La soluzione al paradosso dell’Himalaya, dove nonostante il veloce scioglimento dei ghiacci le temperature in quota sembrano rimanere invariate, potrebbe trovarsi nei capricci dei venti. Questo enigma è stato oggetto di studio da parte di un gruppo di ricerca guidato da Francesca Pellicciotti, esperta del Consiglio Nazionale delle Ricerche e dell’Istituto di Scienza e Tecnologia austriaco.

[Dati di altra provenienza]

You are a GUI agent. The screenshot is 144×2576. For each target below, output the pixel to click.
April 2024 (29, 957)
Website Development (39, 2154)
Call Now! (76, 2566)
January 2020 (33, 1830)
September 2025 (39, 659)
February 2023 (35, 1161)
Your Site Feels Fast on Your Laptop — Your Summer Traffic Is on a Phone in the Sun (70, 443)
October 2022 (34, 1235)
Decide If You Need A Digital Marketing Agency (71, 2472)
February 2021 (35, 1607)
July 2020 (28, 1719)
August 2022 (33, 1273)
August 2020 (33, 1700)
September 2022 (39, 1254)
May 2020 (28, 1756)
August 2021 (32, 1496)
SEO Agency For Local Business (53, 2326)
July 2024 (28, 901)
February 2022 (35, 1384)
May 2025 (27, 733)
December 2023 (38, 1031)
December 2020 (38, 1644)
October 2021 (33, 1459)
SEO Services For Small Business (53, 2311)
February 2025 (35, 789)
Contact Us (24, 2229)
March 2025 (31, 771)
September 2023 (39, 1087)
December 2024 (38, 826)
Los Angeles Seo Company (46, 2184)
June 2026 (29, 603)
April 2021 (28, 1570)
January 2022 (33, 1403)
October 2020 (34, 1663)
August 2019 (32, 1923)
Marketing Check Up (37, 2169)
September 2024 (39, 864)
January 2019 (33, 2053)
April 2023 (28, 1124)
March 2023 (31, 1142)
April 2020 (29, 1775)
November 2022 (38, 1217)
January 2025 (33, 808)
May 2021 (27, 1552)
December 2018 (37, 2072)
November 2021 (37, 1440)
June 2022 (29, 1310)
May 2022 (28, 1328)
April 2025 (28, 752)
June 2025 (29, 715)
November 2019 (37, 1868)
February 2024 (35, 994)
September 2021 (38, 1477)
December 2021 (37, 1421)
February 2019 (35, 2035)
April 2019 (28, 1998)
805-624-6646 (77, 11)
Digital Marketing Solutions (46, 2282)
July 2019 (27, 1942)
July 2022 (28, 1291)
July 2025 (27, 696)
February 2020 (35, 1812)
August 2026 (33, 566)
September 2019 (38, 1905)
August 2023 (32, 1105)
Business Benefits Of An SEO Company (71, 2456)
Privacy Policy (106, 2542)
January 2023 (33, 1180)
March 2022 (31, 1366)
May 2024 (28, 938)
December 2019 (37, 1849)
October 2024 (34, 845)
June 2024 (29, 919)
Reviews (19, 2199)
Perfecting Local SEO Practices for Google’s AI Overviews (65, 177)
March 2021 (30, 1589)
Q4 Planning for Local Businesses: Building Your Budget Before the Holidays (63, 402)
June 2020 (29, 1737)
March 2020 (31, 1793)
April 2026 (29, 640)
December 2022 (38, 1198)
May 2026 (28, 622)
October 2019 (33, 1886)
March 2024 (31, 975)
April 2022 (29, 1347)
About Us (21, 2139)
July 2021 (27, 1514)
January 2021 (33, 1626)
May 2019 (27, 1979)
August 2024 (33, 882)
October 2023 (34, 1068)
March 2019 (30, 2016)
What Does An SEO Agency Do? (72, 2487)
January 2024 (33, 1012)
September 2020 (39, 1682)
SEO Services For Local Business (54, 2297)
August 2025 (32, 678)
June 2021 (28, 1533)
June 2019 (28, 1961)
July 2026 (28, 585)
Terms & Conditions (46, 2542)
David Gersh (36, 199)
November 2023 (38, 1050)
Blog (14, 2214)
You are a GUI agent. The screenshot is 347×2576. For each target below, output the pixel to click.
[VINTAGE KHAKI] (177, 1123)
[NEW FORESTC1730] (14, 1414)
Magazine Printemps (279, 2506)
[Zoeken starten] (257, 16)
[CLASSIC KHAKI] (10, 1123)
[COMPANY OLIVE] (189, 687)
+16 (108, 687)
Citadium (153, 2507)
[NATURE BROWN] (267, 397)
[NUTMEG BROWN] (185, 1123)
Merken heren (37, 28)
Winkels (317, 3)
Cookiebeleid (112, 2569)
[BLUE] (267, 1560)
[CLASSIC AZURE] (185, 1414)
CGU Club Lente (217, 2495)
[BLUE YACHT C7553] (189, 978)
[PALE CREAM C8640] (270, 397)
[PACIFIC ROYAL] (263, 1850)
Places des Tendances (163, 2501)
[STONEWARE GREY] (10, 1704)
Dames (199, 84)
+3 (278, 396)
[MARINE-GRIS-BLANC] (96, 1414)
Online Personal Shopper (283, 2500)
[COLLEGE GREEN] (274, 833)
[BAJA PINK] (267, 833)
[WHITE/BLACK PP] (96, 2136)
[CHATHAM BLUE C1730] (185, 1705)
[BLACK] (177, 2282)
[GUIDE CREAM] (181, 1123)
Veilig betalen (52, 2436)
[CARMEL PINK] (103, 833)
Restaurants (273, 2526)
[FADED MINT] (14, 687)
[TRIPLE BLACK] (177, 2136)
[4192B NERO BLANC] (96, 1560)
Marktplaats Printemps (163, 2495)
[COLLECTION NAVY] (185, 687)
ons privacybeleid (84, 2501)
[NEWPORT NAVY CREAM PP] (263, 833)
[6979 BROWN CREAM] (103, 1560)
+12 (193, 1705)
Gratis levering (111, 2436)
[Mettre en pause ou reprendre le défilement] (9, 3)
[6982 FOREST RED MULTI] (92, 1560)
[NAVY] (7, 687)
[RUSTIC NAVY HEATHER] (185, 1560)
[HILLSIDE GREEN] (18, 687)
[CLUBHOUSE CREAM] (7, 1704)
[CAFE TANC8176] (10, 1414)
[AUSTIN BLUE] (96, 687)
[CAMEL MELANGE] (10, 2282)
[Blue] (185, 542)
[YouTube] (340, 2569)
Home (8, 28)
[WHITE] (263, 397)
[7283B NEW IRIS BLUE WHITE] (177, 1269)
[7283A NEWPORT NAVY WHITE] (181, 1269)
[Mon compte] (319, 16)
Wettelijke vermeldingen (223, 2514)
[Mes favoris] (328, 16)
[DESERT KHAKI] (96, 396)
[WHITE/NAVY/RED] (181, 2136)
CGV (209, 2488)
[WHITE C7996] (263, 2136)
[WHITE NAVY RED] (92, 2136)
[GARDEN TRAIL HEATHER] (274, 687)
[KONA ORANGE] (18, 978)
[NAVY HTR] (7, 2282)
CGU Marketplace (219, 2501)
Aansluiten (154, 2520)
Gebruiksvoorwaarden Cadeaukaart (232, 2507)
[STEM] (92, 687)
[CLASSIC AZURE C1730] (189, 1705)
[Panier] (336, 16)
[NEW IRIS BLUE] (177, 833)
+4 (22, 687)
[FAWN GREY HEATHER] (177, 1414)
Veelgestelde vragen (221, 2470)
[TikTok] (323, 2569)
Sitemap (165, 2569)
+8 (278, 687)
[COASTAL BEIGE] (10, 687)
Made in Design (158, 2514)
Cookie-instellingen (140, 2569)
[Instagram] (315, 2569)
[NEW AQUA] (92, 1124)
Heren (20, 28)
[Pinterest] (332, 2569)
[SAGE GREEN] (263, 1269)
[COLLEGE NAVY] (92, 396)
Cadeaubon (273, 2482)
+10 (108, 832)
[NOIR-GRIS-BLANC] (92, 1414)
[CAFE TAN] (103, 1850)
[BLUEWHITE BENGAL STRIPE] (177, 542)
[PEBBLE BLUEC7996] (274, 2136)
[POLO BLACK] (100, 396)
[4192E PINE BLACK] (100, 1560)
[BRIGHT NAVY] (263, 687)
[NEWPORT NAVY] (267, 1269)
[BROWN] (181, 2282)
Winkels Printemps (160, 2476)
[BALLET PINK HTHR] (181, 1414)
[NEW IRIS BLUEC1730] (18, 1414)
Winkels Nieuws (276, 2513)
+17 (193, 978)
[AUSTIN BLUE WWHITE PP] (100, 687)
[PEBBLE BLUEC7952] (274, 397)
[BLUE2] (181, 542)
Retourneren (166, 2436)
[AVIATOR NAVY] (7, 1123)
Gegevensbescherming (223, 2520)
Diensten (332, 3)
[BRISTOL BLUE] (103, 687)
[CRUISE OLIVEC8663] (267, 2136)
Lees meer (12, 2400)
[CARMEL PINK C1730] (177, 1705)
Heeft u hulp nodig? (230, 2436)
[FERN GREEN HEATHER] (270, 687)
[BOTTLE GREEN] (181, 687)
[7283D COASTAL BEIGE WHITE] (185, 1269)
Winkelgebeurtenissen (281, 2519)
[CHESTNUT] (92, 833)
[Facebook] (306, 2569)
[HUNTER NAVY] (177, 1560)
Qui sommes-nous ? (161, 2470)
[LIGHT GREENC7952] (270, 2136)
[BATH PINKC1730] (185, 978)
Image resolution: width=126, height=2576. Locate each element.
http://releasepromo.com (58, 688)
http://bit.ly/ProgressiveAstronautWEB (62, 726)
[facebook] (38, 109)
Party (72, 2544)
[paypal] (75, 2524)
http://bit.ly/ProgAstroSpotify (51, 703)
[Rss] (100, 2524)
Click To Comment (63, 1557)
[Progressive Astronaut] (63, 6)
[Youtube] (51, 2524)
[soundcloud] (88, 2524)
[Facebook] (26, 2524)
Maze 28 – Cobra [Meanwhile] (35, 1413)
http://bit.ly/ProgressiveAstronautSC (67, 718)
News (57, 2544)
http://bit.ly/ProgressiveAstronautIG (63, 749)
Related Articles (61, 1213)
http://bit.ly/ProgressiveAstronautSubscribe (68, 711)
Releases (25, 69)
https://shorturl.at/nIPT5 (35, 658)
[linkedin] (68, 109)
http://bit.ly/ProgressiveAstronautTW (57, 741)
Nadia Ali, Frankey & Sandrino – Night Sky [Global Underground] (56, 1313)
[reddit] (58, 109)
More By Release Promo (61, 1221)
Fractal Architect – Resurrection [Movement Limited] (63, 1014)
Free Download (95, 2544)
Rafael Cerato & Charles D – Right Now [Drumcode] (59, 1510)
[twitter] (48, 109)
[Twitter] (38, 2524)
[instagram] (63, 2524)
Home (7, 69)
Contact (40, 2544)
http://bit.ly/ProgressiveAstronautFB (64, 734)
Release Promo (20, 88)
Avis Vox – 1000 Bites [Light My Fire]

I risultati della loro indagine sono stati pubblicati su Nature Geoscience.
Nonostante la crisi climatica stia causando un rapido scioglimento dei ghiacciai himalayani, spesso più accelerato rispetto ad altre regioni, le analisi provenienti da stazioni meteorologiche come il Laboratorio-Osservatorio Internazionale Piramide, situato a 5000 metri, suggeriscono che la temperatura dell’aria non abbia subito variazioni significative nel corso dei decenni. “Sappiamo che gli effetti del riscaldamento dipendono dall’altitudine: le cime delle montagne risentono maggiormente dell’effetto del global warming e si riscaldano più velocemente”, spiega Franco Salerno, coautore dello studio e ricercatore Cnr-Isp. “Tuttavia, abbiamo scoperto che una stazione climatica d’alta quota alla base del Monte Everest, in Nepal, ha mostrato un fenomeno inaspettato: le medie della temperatura misurate dell’aria sono rimaste sospettosamente stabili, invece di aumentare”.
Il mistero sembra dissolversi con un’analisi approfondita dei dati storici, che evidenzia una stabilità apparente delle temperature medie complessive. Questo equilibrio, però, è il risultato di un intricato gioco tra le temperature minime in costante aumento e le temperature massime superficiali che diminuiscono costantemente durante l’estate. Francesca Pellicciotti spiega che ciò comporta un aumento degli scambi termici turbolenti sulla superficie del ghiacciaio e un raffreddamento più marcato della massa d’aria in superficie.
Di conseguenza, le masse d’aria superficiali fresche e secche diventano più dense, scorrendo lungo i pendii nelle valli e contribuendo al raffreddamento delle parti inferiori dei ghiacciai. Quello che sembrava essere un paradosso, ovvero la stabilità delle temperature, si rivela essere un’illusione generata da particolari schemi ventosi che mediamente mantengono stabile la temperatura dell’aria.
“In sostanza riteniamo che il riscaldamento del clima stia innescando proprio un aumento di queste masse d’aria fredde – note come venti catabatici – che scendono dai pendii dei ghiacciai e che questo fenomeno possa contribuire a preservare il permafrost e la vegetazione circostante”, afferma Nicolas Guyennon, coautore dello studio e ricercatore del Cnr-Irsa.
Per approfondire, il team ha attinto ai più recenti progressi scientifici nei modelli climatici: la rianalisi climatica globale chiamata “ERA5-Land” che combina i dati dei modelli con le osservazioni provenienti da tutto il mondo. L’interpretazione di questi dati ha permesso ai ricercatori di dimostrare che il fenomeno osservato si è verificato non solo sul Monte Everest, ma nell’intera catena himalayana. “Il prossimo passo sarà scoprire quali caratteristiche chiave dei ghiacciai favoriscono questa reazione”, aggiunge Salerno. “Dovremo capire quali ghiacciai possono reagire in questo modo al riscaldamento globale e per quanto tempo”.
“Mentre altri ghiacciai, per esempio i nostri alpini, stanno vivendo cambiamenti drammatici, i ghiacciai d’alta montagna del Terzo Polo in Asia sono molto più grandi, contengono più ghiaccio e hanno quindi tempi di reazione più lunghi”, continua Guyennon “Questo fenomeno non deve far abbassare la guardia nei confronti dei cambiamenti climatici. Le temperature fresche percepite che scendono dai ghiacciai sono una reazione di emergenza al riscaldamento globale, piuttosto che un indicatore della stabilità a lungo termine dei ghiacciai”.
Interessanti le prospettive future di studio: il team indagherà se i ghiacciai del Pamir e del Karakoram, che contrariamente a quanto avviene nel resto del mondo sono “stabili” o “in crescita”, stiano effettivamente reagendo al riscaldamento globale soffiando sempre più venti freddi lungo le loro pendici. “I pendii dei ghiacciai del Pamir e del Karakoram sono generalmente più piatti di quelli dell’Himalaya. Pertanto, ipotizziamo che i venti freddi possano raffreddare maggiormente i ghiacciai stessi piuttosto che raggiungere gli ambienti circostanti più in basso. Lo sapremo nei prossimi due anni”, conclude Salerno.